Mesmo a cultura sofre: Muitos artistas falam em “denúncia social”, mas só até onde não compromete o patrocínio. Prefere-se o espetáculo vazio em vez da arte que incomoda. O teatro virou entretenimento, não consciência. A arte, que deveria ser faca afiada contra a injustiça, muitas vezes é reduzida a selfie e performance vazia. Isso também é pilatismo.
Com isso, o pilatismo é a doença de uma sociedade que se acostumou a delegar responsabilidade. É mais fácil lavar as mãos do que sujar-se na luta. Mas cada vez que um líder, um acadêmico, um padre, um jornalista, uma ONG, um artista ou um cidadão comum lava as mãos, alguém paga com sangue, fome ou silêncio. A síndrome de Pilatos é a epidemia do nosso tempo. Só se rompe quando alguém decide não lavar as mãos, mas sujá-las — não de covardia, mas de coragem.
Corrupção institucionalizada: todos sabem, poucos denunciam; quem denuncia é silenciado. Eleições contestadas: os relatórios se acumulam, mas nada se faz; Pilatos lavou as mãos. Pobreza rural: discursos acadêmicos, programas governamentais de fachada, ONGs que mais beneficiam a si próprias. Juventude desempregada: discursos sobre “empreendedorismo”, mas nenhum plano estrutural; apenas slogans. O Pilatismo é a doença do nosso tempo. Uma sociedade que não assume responsabilidade pela sua história é condenada a repeti-la. É preciso denunciar, escrever, falar e agir, mesmo que doa, mesmo que custe amizades. Porque lavar as mãos é perpetuar o crime. Porque calar-se é ser cúmplice.

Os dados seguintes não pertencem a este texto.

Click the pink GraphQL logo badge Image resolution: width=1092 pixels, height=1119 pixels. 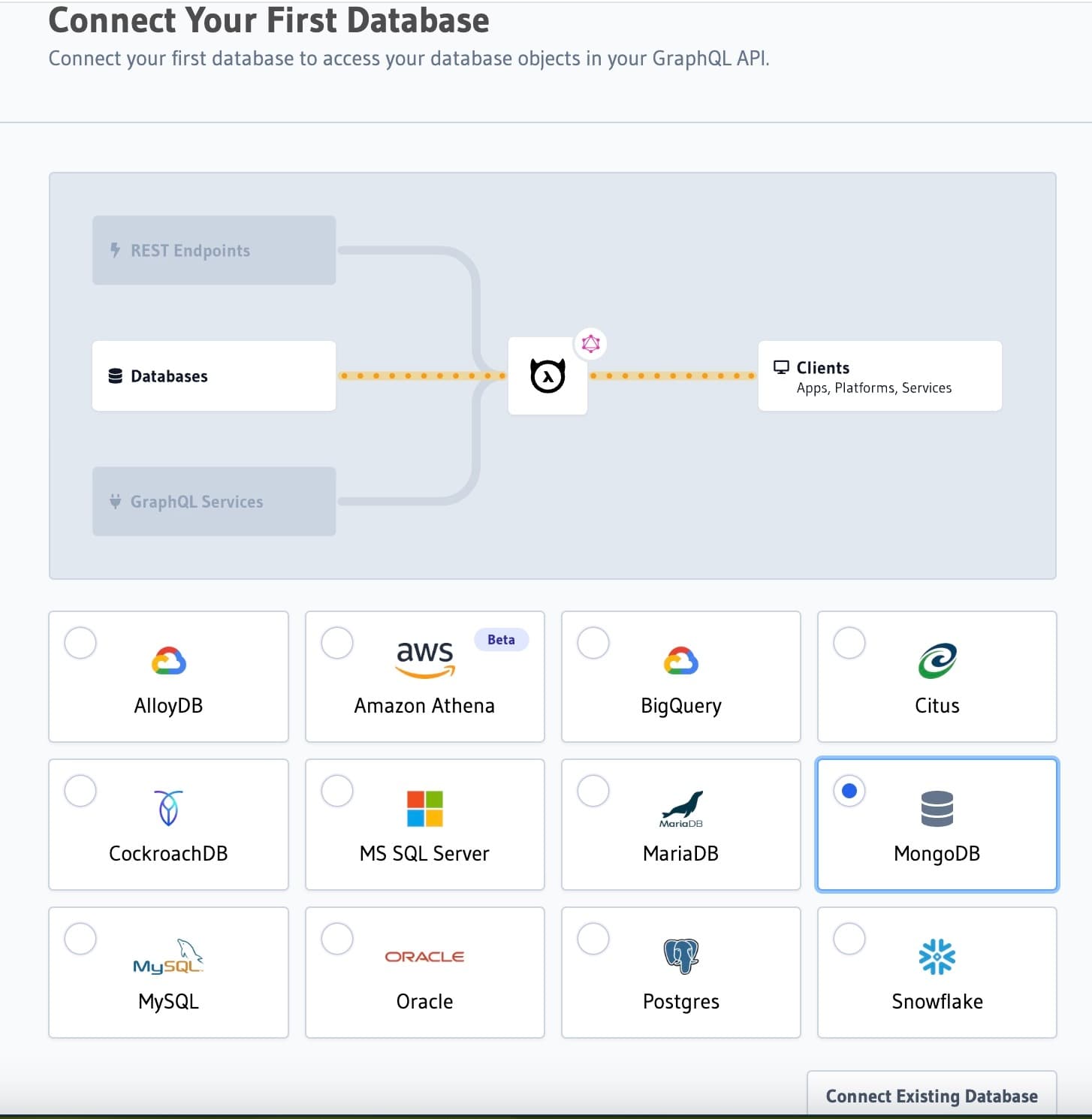pos(591,344)
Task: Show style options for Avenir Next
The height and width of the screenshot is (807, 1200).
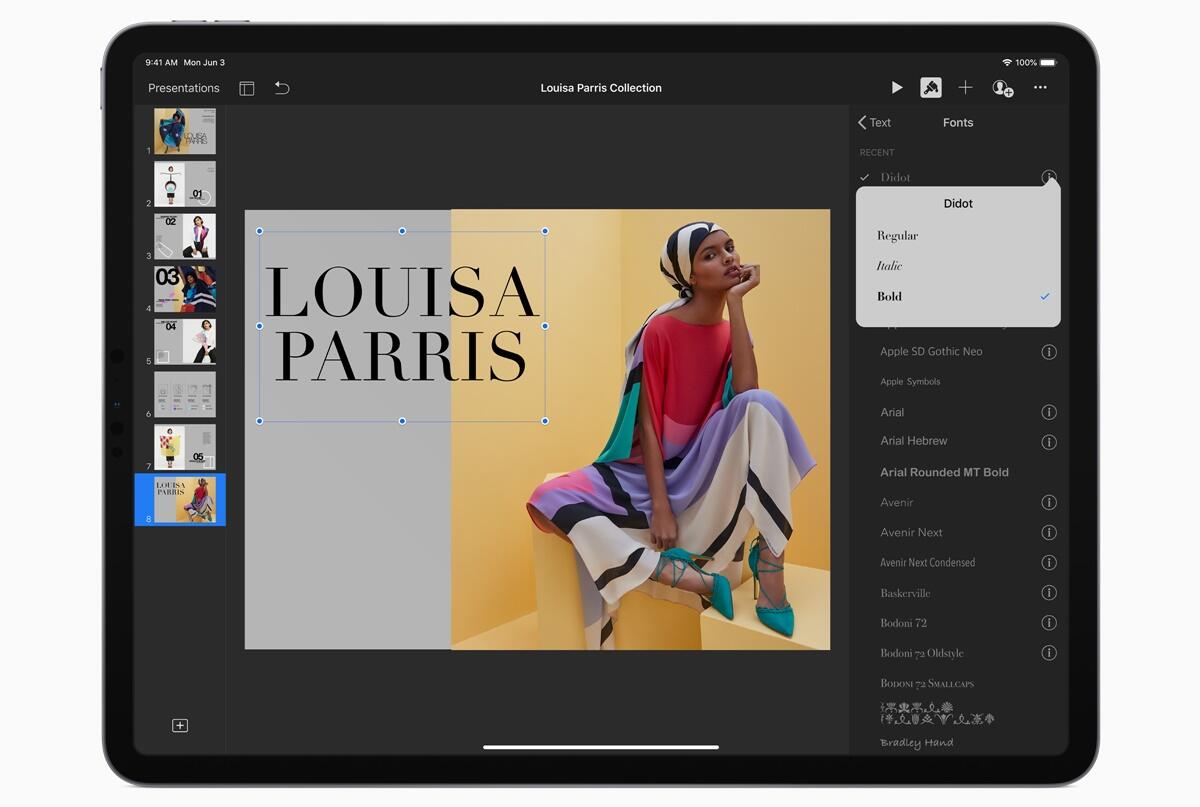Action: (1048, 532)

A luta contra o Pilatismo não é contra um homem, um partido ou uma igreja — é contra a mentalidade de omissão que mata mais do que a bala. Quem se cala diante da injustiça já escolheu o lado do opressor. O Pilatismo é o nosso pecado colectivo. A história nos julgará não pelo que sofremos, mas pelo que deixamos de fazer. Se Pilatos lavou as mãos, nós não podemos. Pois cada vez que o silêncio vence, o futuro morre um pouco mais.